A couple of nights ago was the infamous Russian 7 Summits Club base camp party, now a yearly event. The Russian based company put on a superb spread of food, beer and vodka for all teams at BC followed by a firework display. Unsurprisingly the main topic of conversation was the weather!

Early this morning our nine Sherpas reached 8300m to establish our Camp 3, the spring board to the summit. For us and all the other teams it's now the waiting game trying to keep busy in Base Camp.

Friday, 6 May 2011

Everest Acclimatisation Complete

Photo: Greg Healey Collection

Over the next couple of days the team will make their way back to base camp having completed the final stage of their acclimatisation. From our 7010m camp on the north col an unrelenting snow slope with fixed lines led to a small camp and the start of the climbing proper at 7500m. Despite the temperatures requiring down suits, the views across to Pumori, Cho Oyu, Changtse and Gyachung Kang were stunning. A five hour slog up a slope that looked like it should take two gave Geordie a very physically demanding 22nd birthday. Our Sirdar Dorje had a quick sprint up the North Col to leave a prayer scarf with birthday wishes tied to the tent!

Our previous day’s climb to the north col had gone well despite a big pack, the fixed lines taking just over 2 hours. There was a team of Russian base jumpers checking out a cliff of Changtse for next year. 5.5 seconds for those who are interested.

After last year’s problems with tents being blown 100m vertically upwards, this year our ten tents are all tied together in a long line! With the slightly worrying fact that our equipment is now spread across six locations on the mountain it's away down to base camp to stare at the weather forecast and make our plans. Others plans involve 4 ascents in a season for Pemba Dorje Sherpa, and 24 hours on the summit, putting our efforts in to perspective!

Friday night film

Tuesday, 3 May 2011

Everest North Col Bound...

Photo: Greg Healey Collection

The whole team are currently reunited at a snowy ABC. Over the past couple of days folk have made their way back up over 22km of moraine and 1250m of height gain. For some this was a 7 hour sprint, others a 12 hour slog and some a 2 day stroll with a night at intermediate camp in between.

Our Sherpas have done a sterling job and have just three load carries left to complete to finalise our preparations. The ropes are fixed to 8300m and the CTMA will be heading up to complete the job during the next weather window. Finally we have to complete our acclimatisation with a climb to 7500m.
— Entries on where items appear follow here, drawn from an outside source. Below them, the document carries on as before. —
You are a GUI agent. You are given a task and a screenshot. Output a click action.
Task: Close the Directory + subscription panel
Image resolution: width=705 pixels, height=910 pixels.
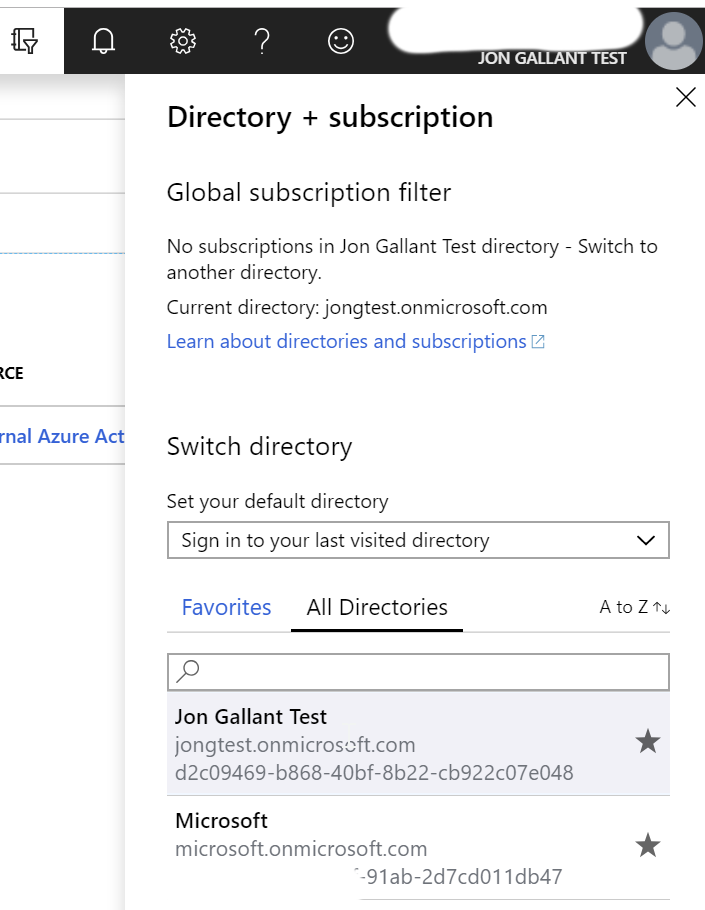click(685, 97)
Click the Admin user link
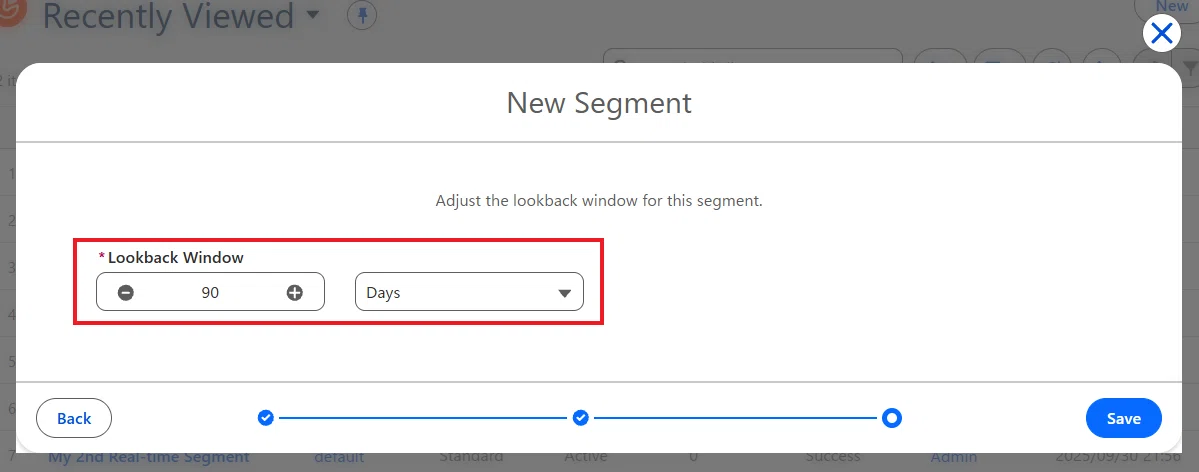1199x472 pixels. [954, 457]
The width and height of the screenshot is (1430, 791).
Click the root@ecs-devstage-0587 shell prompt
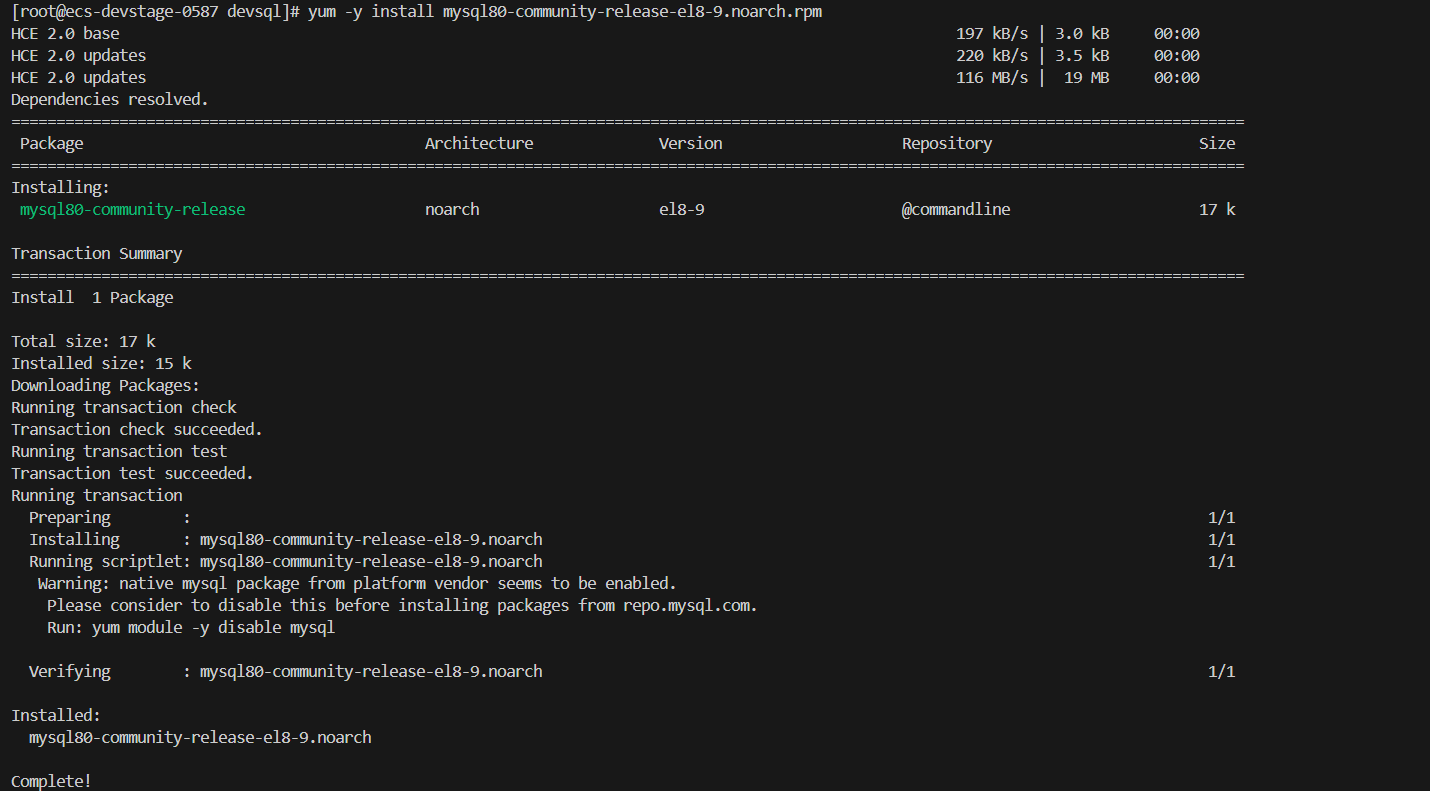(x=151, y=11)
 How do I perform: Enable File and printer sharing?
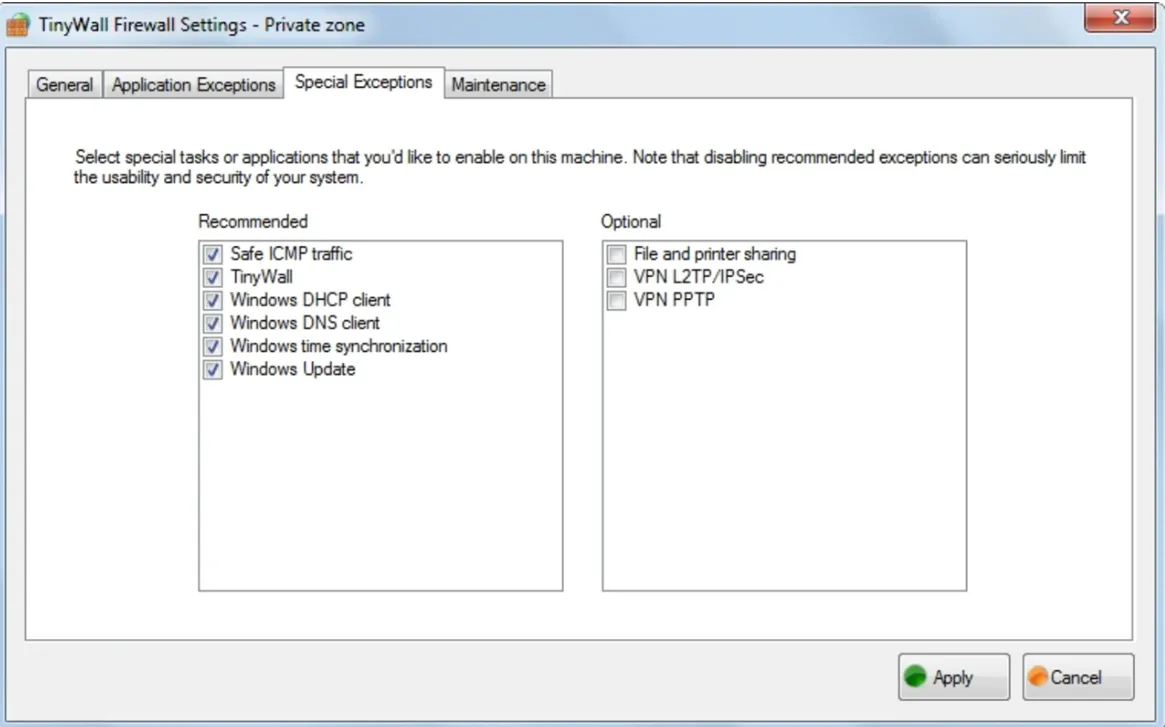[x=617, y=254]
Two thirds of the team are heading up to the North Col tomorrow with the rest following the next day. We hope to spend two to three nights here with a climb up the North Ridge to just below Camp 2.

For the first time the group will have to fend for themselves melting water and rehydrating food. To this end today was spent finalising our kit selections, practicing with the stoves and having an interesting discussion on frostbite. Some great practical examples from the team on previous expeditions!